Giles v. Little

Decision Date01 October 1881
Citation104 U.S. 291,26 L.Ed. 745
PartiesGILES v. LITTLE
CourtU.S. Supreme Court

ERROR to the Circuit Court of the United States for the District of Nebraska.

This was an action for the recovery of lot No. 6, in block 54, in the city of Lincoln, Nebraska.

The following are the material averments of the petition:——

'On June 10, 1869, and thence up to his death, Jacob Dawson was seised and possessed of divers real and personal estates of great value, and had a wife named Edith J., and six children who were on said day minors, and some very young, and all without any property whatever, his wife being seised and possessed in her own right of real and personal estates of the value of ten thousand dollars and over.

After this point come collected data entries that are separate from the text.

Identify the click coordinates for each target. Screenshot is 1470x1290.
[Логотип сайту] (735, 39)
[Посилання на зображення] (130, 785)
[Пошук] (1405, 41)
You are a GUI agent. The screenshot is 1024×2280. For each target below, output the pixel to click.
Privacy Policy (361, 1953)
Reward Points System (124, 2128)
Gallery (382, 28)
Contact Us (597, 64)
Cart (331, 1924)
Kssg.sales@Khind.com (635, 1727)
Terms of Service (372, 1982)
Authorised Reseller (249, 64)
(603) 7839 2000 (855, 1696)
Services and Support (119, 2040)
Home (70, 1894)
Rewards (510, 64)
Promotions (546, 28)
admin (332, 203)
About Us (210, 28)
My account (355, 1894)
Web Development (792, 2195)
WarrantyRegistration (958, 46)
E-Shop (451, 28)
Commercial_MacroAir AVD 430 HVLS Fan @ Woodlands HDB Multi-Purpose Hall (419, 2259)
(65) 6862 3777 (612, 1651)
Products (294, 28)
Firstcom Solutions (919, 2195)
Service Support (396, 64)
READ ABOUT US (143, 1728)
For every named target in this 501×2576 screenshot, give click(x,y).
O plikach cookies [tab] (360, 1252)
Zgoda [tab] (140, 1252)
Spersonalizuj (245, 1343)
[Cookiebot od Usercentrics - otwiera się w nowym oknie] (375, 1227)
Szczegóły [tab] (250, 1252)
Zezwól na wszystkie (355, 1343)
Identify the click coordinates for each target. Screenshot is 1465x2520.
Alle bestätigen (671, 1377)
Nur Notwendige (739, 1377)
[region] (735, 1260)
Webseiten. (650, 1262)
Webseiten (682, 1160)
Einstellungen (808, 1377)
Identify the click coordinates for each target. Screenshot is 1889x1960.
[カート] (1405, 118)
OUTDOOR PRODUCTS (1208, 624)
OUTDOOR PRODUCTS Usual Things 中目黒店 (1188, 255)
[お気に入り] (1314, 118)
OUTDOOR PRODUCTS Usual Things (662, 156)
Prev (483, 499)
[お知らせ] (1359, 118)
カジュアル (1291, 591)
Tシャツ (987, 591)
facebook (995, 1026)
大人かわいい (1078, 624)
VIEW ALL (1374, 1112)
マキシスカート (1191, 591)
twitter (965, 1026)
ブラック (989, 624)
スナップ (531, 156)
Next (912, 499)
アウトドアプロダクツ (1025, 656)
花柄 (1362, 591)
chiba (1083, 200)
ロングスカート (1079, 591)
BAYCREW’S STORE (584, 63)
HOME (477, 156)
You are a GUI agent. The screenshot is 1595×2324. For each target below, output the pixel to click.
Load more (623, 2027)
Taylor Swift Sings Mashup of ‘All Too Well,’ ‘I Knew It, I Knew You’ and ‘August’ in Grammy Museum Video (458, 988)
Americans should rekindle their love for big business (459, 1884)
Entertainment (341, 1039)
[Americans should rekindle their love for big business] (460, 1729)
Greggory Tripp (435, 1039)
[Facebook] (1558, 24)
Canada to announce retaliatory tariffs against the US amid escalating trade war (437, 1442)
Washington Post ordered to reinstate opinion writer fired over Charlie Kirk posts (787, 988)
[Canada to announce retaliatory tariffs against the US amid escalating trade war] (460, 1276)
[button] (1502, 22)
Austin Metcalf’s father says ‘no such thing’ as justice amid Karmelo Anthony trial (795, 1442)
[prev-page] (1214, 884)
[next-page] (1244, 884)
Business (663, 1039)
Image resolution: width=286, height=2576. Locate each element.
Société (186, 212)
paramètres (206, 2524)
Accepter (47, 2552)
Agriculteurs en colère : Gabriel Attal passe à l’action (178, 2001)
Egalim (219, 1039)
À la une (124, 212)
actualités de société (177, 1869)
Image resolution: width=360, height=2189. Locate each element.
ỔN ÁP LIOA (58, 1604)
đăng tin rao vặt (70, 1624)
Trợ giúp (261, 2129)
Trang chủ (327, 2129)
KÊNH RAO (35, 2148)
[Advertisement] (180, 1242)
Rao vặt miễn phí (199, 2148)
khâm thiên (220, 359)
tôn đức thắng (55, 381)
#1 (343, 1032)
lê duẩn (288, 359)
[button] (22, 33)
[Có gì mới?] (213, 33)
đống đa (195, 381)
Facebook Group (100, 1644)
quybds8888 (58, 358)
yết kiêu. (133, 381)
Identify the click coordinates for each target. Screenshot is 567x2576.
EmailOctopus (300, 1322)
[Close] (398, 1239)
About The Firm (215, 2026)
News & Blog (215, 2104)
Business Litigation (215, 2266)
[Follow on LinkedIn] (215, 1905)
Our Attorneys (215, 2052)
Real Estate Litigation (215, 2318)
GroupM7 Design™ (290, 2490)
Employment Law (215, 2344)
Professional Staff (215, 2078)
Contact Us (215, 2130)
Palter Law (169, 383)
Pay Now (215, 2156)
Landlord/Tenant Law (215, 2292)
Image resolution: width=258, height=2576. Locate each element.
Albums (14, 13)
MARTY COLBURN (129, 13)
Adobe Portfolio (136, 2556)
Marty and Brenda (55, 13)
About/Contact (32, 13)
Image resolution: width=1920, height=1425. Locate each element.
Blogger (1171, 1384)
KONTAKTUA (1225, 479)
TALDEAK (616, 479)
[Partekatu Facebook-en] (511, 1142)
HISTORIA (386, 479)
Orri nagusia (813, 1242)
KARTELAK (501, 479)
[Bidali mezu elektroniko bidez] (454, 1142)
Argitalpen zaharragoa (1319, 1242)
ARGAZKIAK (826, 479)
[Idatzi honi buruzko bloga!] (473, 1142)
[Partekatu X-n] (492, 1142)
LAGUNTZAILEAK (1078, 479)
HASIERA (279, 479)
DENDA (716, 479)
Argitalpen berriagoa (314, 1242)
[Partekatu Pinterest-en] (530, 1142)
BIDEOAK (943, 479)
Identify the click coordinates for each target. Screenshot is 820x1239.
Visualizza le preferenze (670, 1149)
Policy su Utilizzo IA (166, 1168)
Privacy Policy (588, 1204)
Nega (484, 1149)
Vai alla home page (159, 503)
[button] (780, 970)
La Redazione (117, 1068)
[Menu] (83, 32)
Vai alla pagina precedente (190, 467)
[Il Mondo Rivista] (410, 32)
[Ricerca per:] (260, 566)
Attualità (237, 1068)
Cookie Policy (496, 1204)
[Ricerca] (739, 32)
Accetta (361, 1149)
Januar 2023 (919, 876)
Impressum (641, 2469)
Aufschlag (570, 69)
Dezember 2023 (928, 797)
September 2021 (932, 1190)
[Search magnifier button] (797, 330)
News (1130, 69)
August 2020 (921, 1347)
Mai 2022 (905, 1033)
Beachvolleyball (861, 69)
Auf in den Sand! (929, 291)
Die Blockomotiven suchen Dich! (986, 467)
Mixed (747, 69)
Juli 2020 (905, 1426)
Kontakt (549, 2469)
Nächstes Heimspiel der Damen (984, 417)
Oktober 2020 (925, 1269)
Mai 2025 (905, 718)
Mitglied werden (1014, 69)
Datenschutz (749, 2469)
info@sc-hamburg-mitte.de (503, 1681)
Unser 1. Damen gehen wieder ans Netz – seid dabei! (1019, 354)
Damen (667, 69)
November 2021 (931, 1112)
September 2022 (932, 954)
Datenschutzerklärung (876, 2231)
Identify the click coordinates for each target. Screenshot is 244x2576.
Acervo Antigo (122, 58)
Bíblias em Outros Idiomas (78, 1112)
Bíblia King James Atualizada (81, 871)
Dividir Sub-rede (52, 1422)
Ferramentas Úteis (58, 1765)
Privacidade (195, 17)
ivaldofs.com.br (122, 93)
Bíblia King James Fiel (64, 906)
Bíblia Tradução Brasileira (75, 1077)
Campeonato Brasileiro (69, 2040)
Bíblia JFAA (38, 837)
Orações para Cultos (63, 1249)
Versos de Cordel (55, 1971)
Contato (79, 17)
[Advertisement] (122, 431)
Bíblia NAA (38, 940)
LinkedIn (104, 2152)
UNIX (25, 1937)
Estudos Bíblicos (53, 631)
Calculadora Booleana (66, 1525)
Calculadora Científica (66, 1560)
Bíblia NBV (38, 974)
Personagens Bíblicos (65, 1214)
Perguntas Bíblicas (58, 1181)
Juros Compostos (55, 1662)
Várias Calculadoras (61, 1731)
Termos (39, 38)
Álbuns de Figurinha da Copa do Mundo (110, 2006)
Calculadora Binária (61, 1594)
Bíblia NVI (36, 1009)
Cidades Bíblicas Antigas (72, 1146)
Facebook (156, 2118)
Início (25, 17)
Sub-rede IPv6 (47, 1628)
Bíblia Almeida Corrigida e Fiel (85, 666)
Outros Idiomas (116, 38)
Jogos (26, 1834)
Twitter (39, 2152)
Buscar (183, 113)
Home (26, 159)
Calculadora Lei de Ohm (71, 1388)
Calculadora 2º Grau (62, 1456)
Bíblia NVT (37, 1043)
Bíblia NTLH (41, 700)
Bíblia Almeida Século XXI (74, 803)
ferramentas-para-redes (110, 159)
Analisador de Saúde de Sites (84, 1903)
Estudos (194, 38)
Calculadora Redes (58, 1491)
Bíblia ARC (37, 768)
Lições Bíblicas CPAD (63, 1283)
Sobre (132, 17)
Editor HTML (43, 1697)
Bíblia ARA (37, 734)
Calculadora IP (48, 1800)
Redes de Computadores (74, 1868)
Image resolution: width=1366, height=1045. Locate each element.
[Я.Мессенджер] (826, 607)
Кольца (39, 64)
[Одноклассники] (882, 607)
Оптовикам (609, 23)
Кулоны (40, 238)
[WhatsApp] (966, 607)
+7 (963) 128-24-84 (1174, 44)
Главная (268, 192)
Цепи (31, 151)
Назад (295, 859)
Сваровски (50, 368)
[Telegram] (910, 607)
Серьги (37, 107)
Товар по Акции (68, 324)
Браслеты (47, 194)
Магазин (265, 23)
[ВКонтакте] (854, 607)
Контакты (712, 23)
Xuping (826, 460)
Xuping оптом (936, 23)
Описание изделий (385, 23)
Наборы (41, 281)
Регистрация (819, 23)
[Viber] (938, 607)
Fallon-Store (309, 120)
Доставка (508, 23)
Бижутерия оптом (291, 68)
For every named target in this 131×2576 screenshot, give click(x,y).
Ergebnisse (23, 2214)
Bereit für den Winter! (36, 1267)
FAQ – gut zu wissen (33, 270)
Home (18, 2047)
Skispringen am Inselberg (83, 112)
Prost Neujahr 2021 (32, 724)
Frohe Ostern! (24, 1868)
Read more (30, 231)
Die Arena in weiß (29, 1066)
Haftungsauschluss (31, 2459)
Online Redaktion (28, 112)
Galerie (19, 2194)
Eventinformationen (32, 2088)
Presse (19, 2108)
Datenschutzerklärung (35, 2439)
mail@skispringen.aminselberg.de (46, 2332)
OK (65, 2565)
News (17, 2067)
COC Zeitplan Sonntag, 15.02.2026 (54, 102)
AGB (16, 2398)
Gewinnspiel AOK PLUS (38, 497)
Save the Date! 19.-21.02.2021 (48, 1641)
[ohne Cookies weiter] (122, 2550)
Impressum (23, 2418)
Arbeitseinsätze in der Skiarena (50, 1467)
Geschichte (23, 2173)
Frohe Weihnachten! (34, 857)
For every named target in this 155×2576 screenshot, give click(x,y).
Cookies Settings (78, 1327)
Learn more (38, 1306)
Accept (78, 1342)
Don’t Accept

'On said day the said Jacob made his last will and testament, which contained the following sole bequest: After all my lawful debts are paid and discharged, the residue of my estate, real and personal, I give, bequeath, and dispose of as follows, to wit: To my beloved wife Edith J. Dawson I give and bequeath all my estate, real and personal, of which I may die seised, the same to remain and be hers, with full power, right, and authority to dispose of the same, as to her shall seem meet and proper, so long as she shall remain my widow; upon the express condition, that, if she shall marry again, then it is my will that all of the estate herein bequeathed, or whatever may remain, should go to my surviving children, share and share alike; and in case any of my children should have deceased, leaving issue, then the issue so left to receive the share to which said child would be entitled. I likewise make, constitute, and appoint my said wife Edith J. to be executrix of this my last will and testament.

'On the twenty-second day of June, 1869, the said Jacob died at Lancaster County in this district, leaving him surviving his said wife and six children. The said will was duly proved and admitted to probate in the proper court of said county, and letters testamentary thereon were issued out of said court to the said Edith J., who took upon her the execution of said trust.

'The personal property, whereof the said Jacob died possessed, was duly inventoried and appraised at $958; and among the real estates whereof, at his death, the said Jacob was seised, was that certain piece or parcel of land known and described as follows: Lot number 6, in block 54, in the city of Lincoln, in said Lancaster County, except six inches off the entire east line of said lot, which supports the east party-wall of said lot; which lot is of the value of $5,000 and over.

'On the twenty-seventh day of April, 1870, the said Edith J., by her certain deed of conveyance, dated on said day, and duly executed and acknowledged, conveyed the said premises to one Cody, by warranty deed, which contained no reference to nor recited the power in said will, and by divers mesne conveyances from said Cody, the said defendant Little claims and pretends that he is seised in fee of said premises; and he is now in possession thereof by the defendant May, as his tenant.

'On or about the fifteenth day of November, 1879, the said Edith J. intermarried with one Pickering.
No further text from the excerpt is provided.